Published November 5, 2014 at 10:00 a.m.
Vermont has no dearth of unusual place names. There's Mosquitoville in Barnet, Skunks Misery Road in Franklin, Ticklenaked Pond in Ryegate and Terrible Mountain in Andover. One more commonplace but equally mysterious moniker is Susie Wilson Road, a thoroughfare that traverses Essex Junction. Essex residents and those simply passing through — including some Seven Days readers — have wondered: "Who was Susie Wilson, and why is there a road named after her?"
Ask around, and you'll hear anecdotal charges that she was a prostitute or operated a brothel for soldiers stationed at Fort Ethan Allen. The truth about Wilson's life, or at least the known record of it, is much less salacious.
In the late 1990s, University of Vermont student Jennifer Goulart Amero completed some of the most thorough research now available on Wilson. Goulart Amero's narrative "In Search of Susie Wilson" was originally published in the winter 2000-2001 Bulletin of the Chittenden County Historical Society.
According to Goulart Amero's research, Susanna Cassell was born in Ireland in 1887 and immigrated to the United States in 1895. Some time between 1895 and 1916, she married her first husband, believed to be named Tom. His last name and fate are unclear, but Susanna (Susie) Cassell moved to Vermont between 1909 and 1916 and married her second husband, Merrit Wilson of Cambridge, Vt. In 1916, the Wilsons bought an old house and farm near Fort Ethan Allen.

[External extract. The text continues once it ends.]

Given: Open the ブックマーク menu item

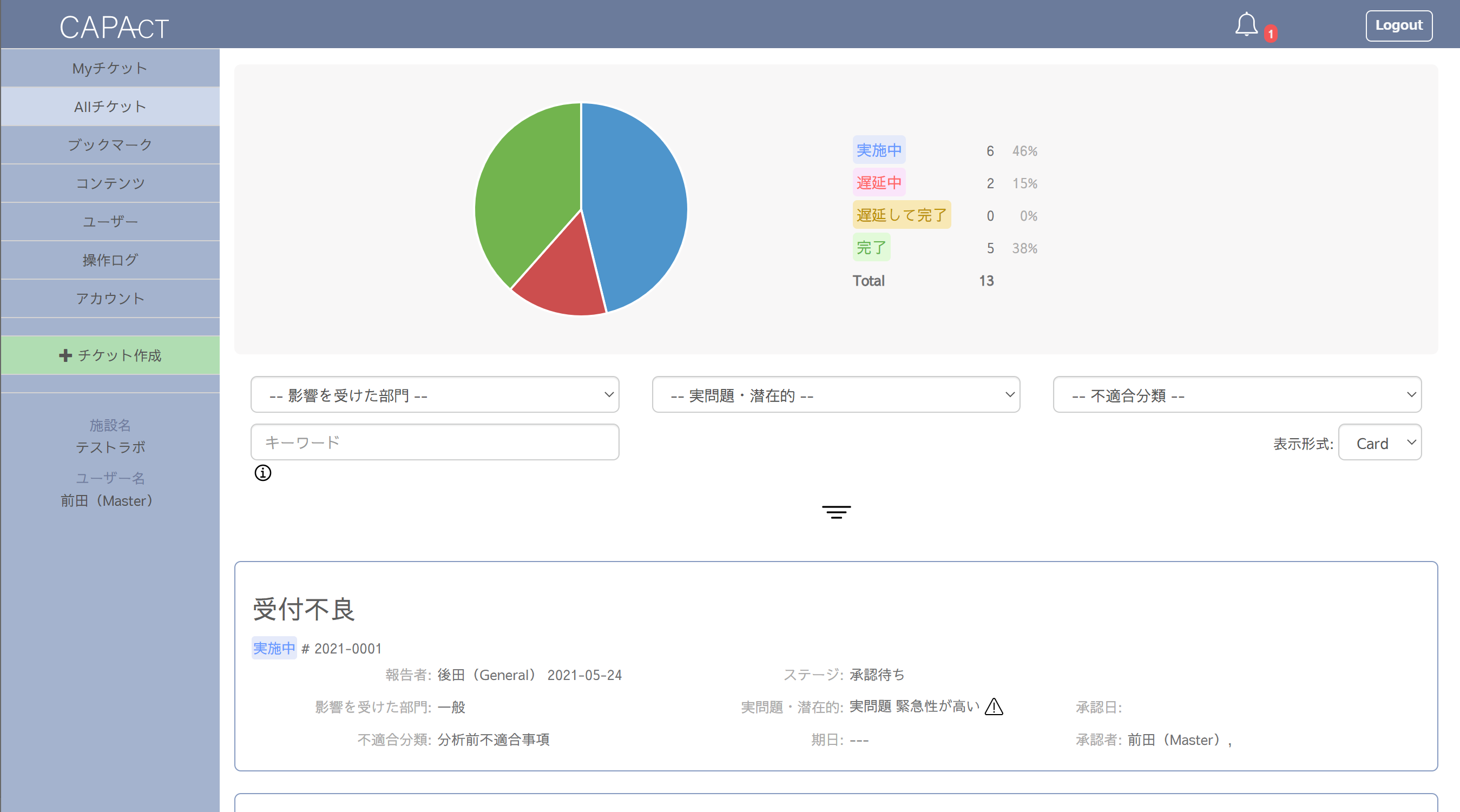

It's this period in Susie Wilson's life that raised suspicions of her impropriety, as local historian Gerald Fox noted when he appeared on Vermont Public Radio last February to discuss Wilson and dispel some of the damaging rumors about her. Fox is a board member of the Central Vermont Railway Historical Society and owner of Vermont Historysmyth, which offers history consulting services. During his interview, he said that the prostitute tale likely arose from simple prejudice. "What else do you need to be a prostitute in a small town in Vermont but [to] have a bunch of husbands and be born in Ireland?" he joked.
Fox said he was unable to find Wilson's name in police or court records, which caused him to doubt the veracity of the prostitution charge. If Wilson did anything illegal, he surmised, she probably sold liquor — along with foodstuffs and other provisions — to the Fort Ethan Allen officers during Prohibition.
So what about the road name? In his interview, Fox explained that the Wilsons bought their farm on a road referred to as Old Colchester Road in lieu of an official name. "Susie Wilson lived at or near that corner for a very long time," Fox said. "It became known as 'the road where Susie Wilson lives.' In the days where there was a trolley that would go by, there was no official stop, but if you told the driver that you wanted to get off at Susie Wilson Road, he'd drop you off at that corner."
Fox found no evidence in the Essex selectboard records of the road's name change from "Old Colchester" to "Susie Wilson." It seems the switch happened based on colloquial usage and eventually became official.
It's also unclear why the road was referred to as "Susie Wilson" even though Susie remarried twice after Merrit Wilson died in 1926. According to Goulart Amero's search of Essex records, Susie married Sergeant John Drinan, a retired soldier, between 1926 and 1931. They lived on Pearl Street in Essex Junction until his death in 1932. In 1933 she met Frederick ("Fritz") Krebser, whom she wed one year later. They lived in her house on Pearl Street for nearly two decades, until his death in 1952. Susie died on March 7, 1966, as an inpatient at the state hospital in Waterbury suffering from dementia.
This is hardly a chin-scratching history, yet stories about Susie Wilson persisted in the decades following her passing. Fox believes the scandalous impression of her is less common now than it was years ago. "First, most of the folks who thought of her that way have died off," he tells Seven Days. "Second, the influx of newcomers over the last 30 years had diluted the percentage of people who know of her as anything other than a name on a road sign."
His final verdict on the life and times of Susie Wilson? "I believe that the whole myth of Susie Wilson came as gossip," Fox explained on VPR. "She gave them lots of reasons to gossip: She had four husbands, she was Irish, she married quickly, she often married up, and she just didn't like living alone. And I think that was enough."
Goulart Amero reached a similar conclusion. Her last comment on Wilson reads, "As for me, I believe that Susie Wilson was just a farm girl who lived on the corner of Susie Wilson Road."